§ Prompt: Output only the lines below from the one containing "For every named" to the one containing "DAFTAR (186, 164)", exactly as written, both ends kept.

§ Exercise data:
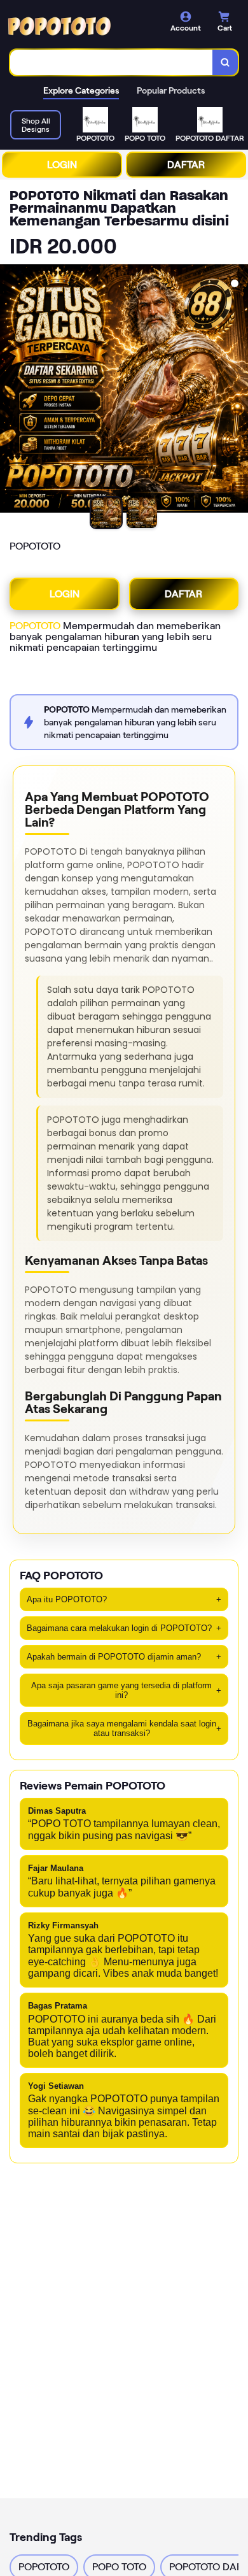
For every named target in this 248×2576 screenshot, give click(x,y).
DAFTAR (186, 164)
---
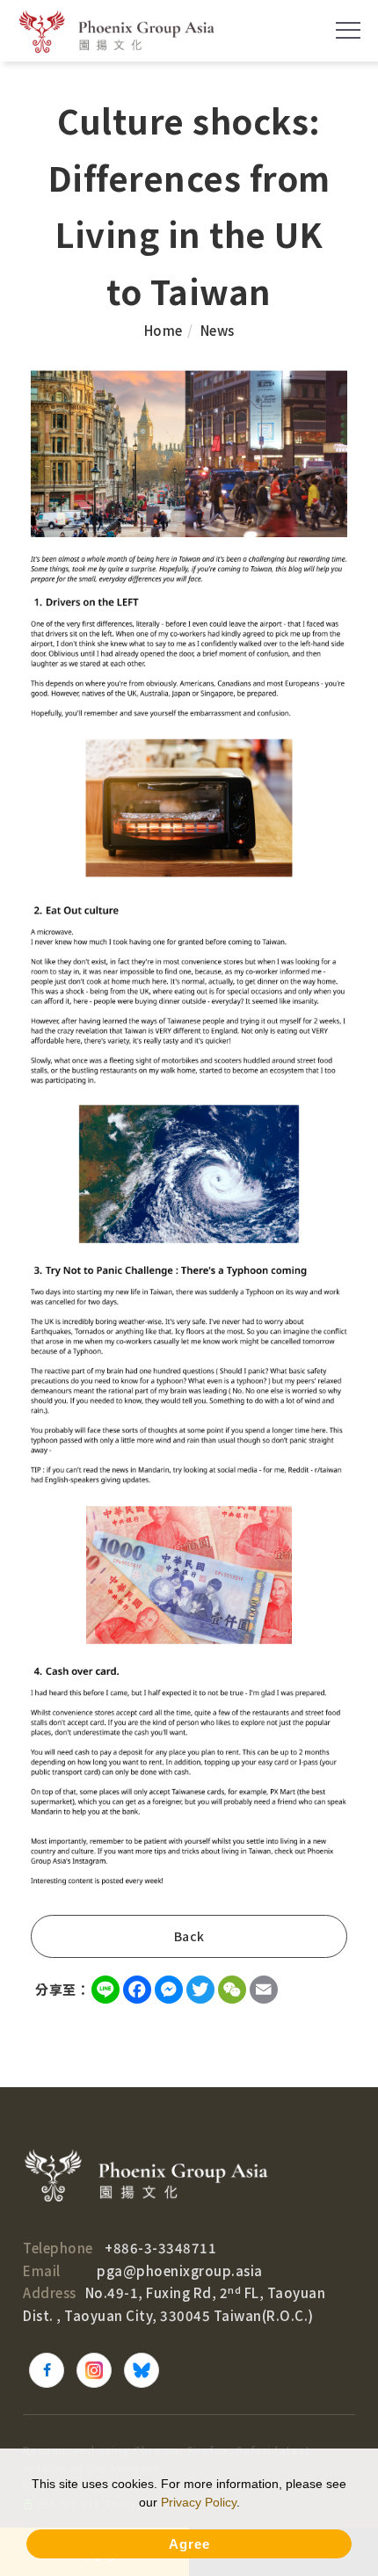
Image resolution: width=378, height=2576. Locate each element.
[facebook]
* * *
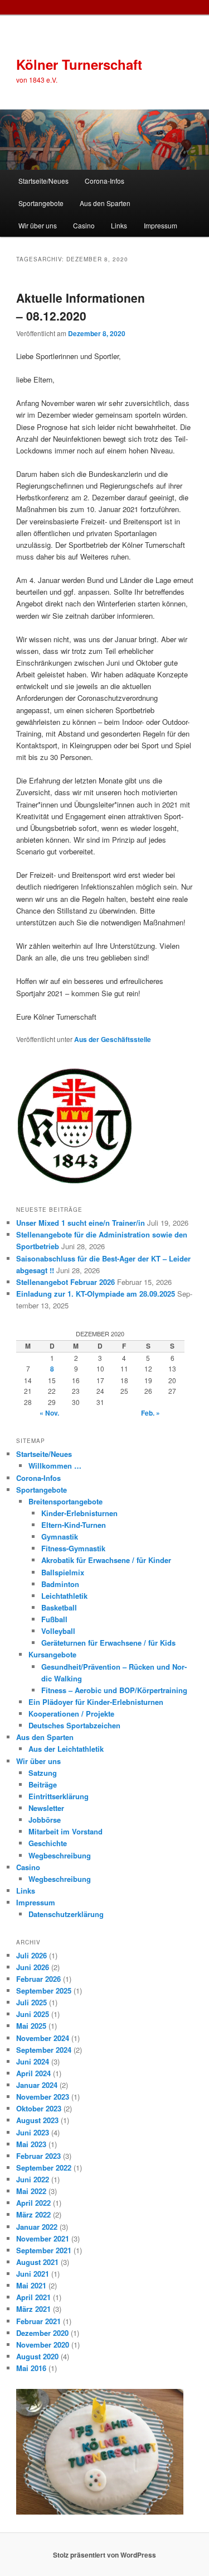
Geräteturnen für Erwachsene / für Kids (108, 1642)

§ Answer for this exercise:
For every named target in this 248×2576 screenshot, give click(x,y).
DAFTAR (186, 164)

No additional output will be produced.